La Belgique et ses provinces (1839)

Depuis 1795, les territoires des anciens Pays-Bas autrichiens et de la principauté de Liège ont fait l’objet d’un redécoupage administratif de la part de la République française. L’œuvre de l’avocat Charles-Lambert Doutrepont devient « loi » par l’arrêté du Comité de Salut public du 14 fructidor an III. Parmi les critères rationnels utilisés à l’époque, figure la volonté de morceler les anciennes « provinces », d’en effacer le souvenir, et, enfin, de respecter la frontière linguistique. À l’exception du département de la Dyle, les limites des départements devaient la respecter. Ainsi la principauté de Liège est coupée en deux parties, l’une essentiellement thioise, l’autre essentiellement romane. Les limites tracées sous le régime français sont conservées sous le régime hollandais et le nouvel État belge. Seule leur dénomination change. Il est donc malaisé de voir dans les provinces les héritières des anciens comtés, duchés et autres principautés.
La loi fixant les compétences des provinces, adoptée le 30 avril 1836, en définit les missions et l’organisation. En tant qu’autorités subalternes, elles s’occupent de « matières d’intérêt provincial », les unes obligatoires, les autres laissées à l’appréciation des hommes politiques qui la dirigent. Comme la commune, la province dispose d’un pouvoir législatif, d’un pouvoir exécutif et d’une administration.
En 1839, suite à la signature définitive du Traité des XXIV articles, les limites des provinces de Limbourg et de Luxembourg seront considérablement remaniées. La partie orientale du Limbourg redevient hollandaise. La partie orientale du Luxembourg constitue un grand-duché, État indépendant.

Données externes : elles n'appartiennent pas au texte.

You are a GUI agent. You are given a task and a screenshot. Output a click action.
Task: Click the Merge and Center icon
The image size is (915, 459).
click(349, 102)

À la fin du XIXe siècle et au début du XXe siècle, lorsque le parti catholique dispose de la majorité absolue au niveau national de l’État belge, le niveau de pouvoir provincial (notamment dans le Hainaut et à Liège) donne l’occasion aux partis progressistes de développer une politique alternative dans un certain nombre de domaines (enseignement, santé, etc.).
Générant des conflits suite à l’adoption d’une série de lois dite linguistiques, les limites des provinces seront revues en 1962-1963 afin de les faire correspondre à la frontière linguistique.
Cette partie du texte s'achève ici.